Türkiye'nin öteki devrimci ve demokratik güçleriyle
işbirliği yapan ve Kürt toplumunun tüm
kesimlerini biraraya getiren ulusal, demokratik bir Kürt
hareketi, Türk hükümetinin bölgeye yönelik
planlarını hayata geçirmesinin önündeki
en büyük engeli oluşturacaktır. Kuzeyli
Kürt örgütleri, kurum ve kuruluşları,
tek tek Kürt şahsiyetleri tarihin kendilerine
yüklediği bu görevi yerine getirmek için
çaba içinde olmalı, varolan birlikleri
güçlendirip kararlı bir biçimde
hayata geçirmelidirler.
Bir de PKK-KADEK'in ya da yeni adıyla Kongra Gel'in
yerine getirmesi gereken önemli bir görev var:
Güney'de yaşanan kardeş kavgasının
en acı ürünlerinden biri de bu kavga sürecinde
Türk askeri birliklerinin bölgeye yerleşmesidir.

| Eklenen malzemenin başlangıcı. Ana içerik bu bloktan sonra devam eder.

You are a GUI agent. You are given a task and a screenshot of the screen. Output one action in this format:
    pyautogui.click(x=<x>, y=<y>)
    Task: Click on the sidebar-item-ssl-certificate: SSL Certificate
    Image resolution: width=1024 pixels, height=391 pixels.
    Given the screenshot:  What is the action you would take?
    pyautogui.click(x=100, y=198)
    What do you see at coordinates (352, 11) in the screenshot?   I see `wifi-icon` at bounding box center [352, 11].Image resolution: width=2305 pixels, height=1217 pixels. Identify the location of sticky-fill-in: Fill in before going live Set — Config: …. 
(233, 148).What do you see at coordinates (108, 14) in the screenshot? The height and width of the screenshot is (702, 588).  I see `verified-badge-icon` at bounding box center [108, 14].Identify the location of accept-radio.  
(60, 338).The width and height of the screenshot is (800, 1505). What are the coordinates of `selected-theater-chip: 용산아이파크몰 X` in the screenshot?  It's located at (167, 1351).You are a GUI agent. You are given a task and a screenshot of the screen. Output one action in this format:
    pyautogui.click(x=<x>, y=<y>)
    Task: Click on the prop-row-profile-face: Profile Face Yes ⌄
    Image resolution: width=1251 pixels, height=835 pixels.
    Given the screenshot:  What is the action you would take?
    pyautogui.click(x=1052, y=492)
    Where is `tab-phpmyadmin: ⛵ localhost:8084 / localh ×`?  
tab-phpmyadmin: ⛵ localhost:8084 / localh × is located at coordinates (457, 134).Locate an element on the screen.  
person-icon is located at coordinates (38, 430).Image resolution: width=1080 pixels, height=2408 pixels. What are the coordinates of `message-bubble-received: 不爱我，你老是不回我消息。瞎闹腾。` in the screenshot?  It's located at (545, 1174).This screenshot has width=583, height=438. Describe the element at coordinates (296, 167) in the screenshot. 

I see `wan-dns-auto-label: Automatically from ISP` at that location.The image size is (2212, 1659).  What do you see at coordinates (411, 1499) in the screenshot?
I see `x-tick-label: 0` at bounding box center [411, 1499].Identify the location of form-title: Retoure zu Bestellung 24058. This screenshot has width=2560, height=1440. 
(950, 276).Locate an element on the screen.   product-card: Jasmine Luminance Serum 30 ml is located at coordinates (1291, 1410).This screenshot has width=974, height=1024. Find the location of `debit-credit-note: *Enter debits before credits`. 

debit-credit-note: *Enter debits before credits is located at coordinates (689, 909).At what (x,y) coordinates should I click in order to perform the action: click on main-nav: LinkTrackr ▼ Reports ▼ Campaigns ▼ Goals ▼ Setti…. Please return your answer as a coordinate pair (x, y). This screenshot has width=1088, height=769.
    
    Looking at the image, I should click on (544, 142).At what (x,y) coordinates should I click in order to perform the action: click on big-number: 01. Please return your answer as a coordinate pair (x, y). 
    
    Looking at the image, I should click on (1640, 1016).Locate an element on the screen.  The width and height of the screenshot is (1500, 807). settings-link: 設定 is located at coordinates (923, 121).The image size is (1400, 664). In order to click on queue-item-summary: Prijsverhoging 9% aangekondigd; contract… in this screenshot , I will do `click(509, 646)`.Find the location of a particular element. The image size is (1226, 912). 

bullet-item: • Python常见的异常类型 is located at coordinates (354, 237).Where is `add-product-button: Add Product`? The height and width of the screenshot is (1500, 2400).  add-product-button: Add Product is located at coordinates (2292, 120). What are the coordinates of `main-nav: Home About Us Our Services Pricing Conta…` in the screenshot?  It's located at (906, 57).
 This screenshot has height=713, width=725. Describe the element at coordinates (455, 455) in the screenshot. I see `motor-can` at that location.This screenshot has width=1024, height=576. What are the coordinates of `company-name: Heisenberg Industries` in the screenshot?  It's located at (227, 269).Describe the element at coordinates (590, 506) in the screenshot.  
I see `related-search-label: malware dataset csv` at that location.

şu anda kardeş kavgası yok. Türk
devleti bu kez de Güney Kürdistan'daki askeri
varlığına, PKK-KADEK'e bağlı
gerillaların Güney Kürdistan'da üslenmiş
olmalarını bahane olarak kullanıyor.
Türk devletinin elinden bu bahaneyi almak sözkonusu
örgütün görevi. PKK-KADEK Güneyli
Kürtlere ilk iyiliğini yapmalı, sömürgecilerin
elinden bu silahı alacak girişimlerde bulunmalııir.
Kuşkusuz değişik çözüm
yolları bulunabilir ama bizce bunun en iyi yolu,
silahları Güneyli Kürtlere emaneten teslim
edip siyasi ve sasyal yaşama dahil olmaktır.